*Task details:*
Show all lines from the listing below that contain "computer".

Data for processing START

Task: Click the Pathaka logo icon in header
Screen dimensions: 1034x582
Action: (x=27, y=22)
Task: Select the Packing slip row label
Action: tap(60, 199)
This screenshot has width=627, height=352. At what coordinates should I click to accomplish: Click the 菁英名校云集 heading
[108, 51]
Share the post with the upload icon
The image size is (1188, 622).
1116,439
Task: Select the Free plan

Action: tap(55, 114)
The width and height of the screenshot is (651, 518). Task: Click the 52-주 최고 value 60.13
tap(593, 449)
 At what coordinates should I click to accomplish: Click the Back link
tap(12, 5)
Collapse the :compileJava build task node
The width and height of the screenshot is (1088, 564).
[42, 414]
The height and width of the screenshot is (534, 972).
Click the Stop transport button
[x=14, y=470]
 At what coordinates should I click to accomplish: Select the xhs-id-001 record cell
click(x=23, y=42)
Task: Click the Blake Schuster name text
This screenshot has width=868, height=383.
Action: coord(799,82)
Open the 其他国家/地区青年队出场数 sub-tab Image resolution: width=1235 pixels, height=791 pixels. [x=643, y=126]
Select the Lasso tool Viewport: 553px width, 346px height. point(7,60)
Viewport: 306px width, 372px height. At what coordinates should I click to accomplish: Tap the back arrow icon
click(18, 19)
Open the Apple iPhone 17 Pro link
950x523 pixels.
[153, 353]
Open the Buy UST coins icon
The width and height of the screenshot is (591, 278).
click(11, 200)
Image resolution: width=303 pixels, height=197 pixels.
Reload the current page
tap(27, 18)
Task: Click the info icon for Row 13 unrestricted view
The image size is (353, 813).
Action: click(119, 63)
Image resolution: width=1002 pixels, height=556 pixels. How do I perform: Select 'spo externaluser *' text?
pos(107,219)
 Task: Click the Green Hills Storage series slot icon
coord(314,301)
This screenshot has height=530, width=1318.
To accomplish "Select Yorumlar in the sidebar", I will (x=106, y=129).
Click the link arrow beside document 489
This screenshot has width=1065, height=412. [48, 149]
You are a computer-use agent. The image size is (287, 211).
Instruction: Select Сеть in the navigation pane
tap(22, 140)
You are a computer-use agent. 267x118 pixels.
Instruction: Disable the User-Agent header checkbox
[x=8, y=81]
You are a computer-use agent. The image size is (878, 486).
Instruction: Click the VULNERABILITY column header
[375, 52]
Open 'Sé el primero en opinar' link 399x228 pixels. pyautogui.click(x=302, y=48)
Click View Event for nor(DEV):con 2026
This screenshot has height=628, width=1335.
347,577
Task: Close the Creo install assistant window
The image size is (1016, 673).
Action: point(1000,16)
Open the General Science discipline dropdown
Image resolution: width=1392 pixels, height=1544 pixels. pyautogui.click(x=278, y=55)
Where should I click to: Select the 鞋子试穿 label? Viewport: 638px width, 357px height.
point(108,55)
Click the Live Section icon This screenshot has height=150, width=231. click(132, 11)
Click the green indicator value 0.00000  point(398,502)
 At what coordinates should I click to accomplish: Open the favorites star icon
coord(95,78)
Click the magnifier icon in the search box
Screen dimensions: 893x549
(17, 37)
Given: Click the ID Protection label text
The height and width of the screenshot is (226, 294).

Data for processing END

*Response box:*
You are a computer-use agent. The image size is (287, 211).
You are a computer-use agent. 267x118 pixels.
You are a computer-use agent. The image size is (878, 486).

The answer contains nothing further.